I also claim to be baca because I have so much respect for Oliver Tambo and have a deep affinity for the Eastern Cape. It is obvious that I am not baca.
This brings me to the conversation we had in the mid‘80s, the issue of culture and, especially, of cultural appropriation.
During that early conversation one or two friends spoke with some pride of their Jewish heritage, another of her Zulu heritage and another of her Xhosa heritage.
One person was proud of his grandmother’s role in the Liverpool workers’ strike in 1911.
He was proud of his Scouser heritage.
As a coloured – and having abandoned racial, ethnic or religious identity – I had no acquired and handed-down “heritage” to speak of.
Parenthetically, I remember, now, an incident in 2012, while standing in line at an ATM in Pretoria, a young man was surprised that I was not white.
“You are not white, you are not black, you are just nothing,” he said.
In 2014, another fellow said coloured people were “confused” as some of them looked white and others looked African.
It is all a rather sad state of affairs.
What, then, is my cultural heritage?
Well, this is for another discussion.
For now, let me ask who owns a particular culture and what is this thing called cultural appropriation?

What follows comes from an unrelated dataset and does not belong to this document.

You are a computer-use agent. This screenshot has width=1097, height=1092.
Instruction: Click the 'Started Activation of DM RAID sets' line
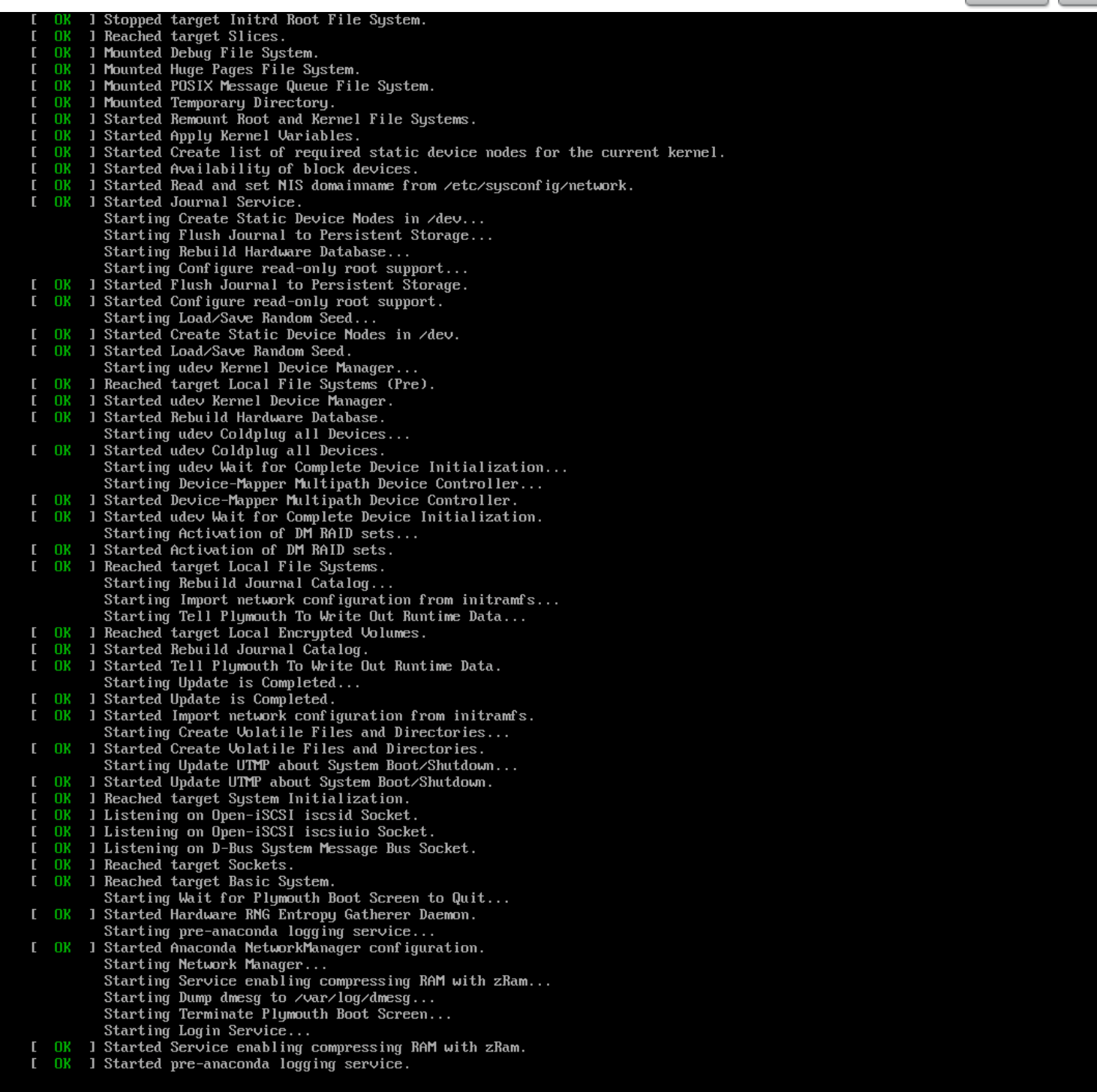[x=248, y=550]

Culture is whatever people want it to be.
Culture does not run in blood, nor is it in anyone’s DNA.
Culture is learnt, and spread by individuals, families and communities, and then presented as things that separate us from each other, that define us and make us “different”.
Culture is also not “owned” by anyone.
Sure, there are senses of origins or belonging, but culture is, by nature, not fixed.
It changes over time and place.
Traditions associated with cultures are often imported and sometimes even invented.
One of the trends that have emerged with the rise of ethnonationalism and types of fascism around the world has been the bizarre concept of cultural appropriation as some kind of cardinal sin.
A person who is not Xhosa or Jewish or Irish or indigenous American cannot wear the traditional clothing, perform the dances or even tie their hair the way that Xhosa, Jewish, Irish or indigenous Americans do.
It is all rather retrogressive. It reduces each one of us to a cultural stereotype, and prevents cultural exchange and appreciation.
This ossification feeds into offensive policies of supremacy and exclusion.
We know that there was a time when a black person could not marry a white person.
We know, also, that there are people who would imagine their own culture – whether it is Afrikaner, Jewish, Zulu or Pakistani – should not be “diluted”.
Today, 30 years after so many of us believed in a nonracial future, we are faced with a belief that people should marry or reproduce only “among their own”, and we are all, once again, coloured, Indian, black and white.
The liberals, as is their wont, will tell us we should just “accept our diversity” and the ethno-nationalists will tell us we should preserve our own culture (and not mix).
It’s all rather tedious, but no less ominous.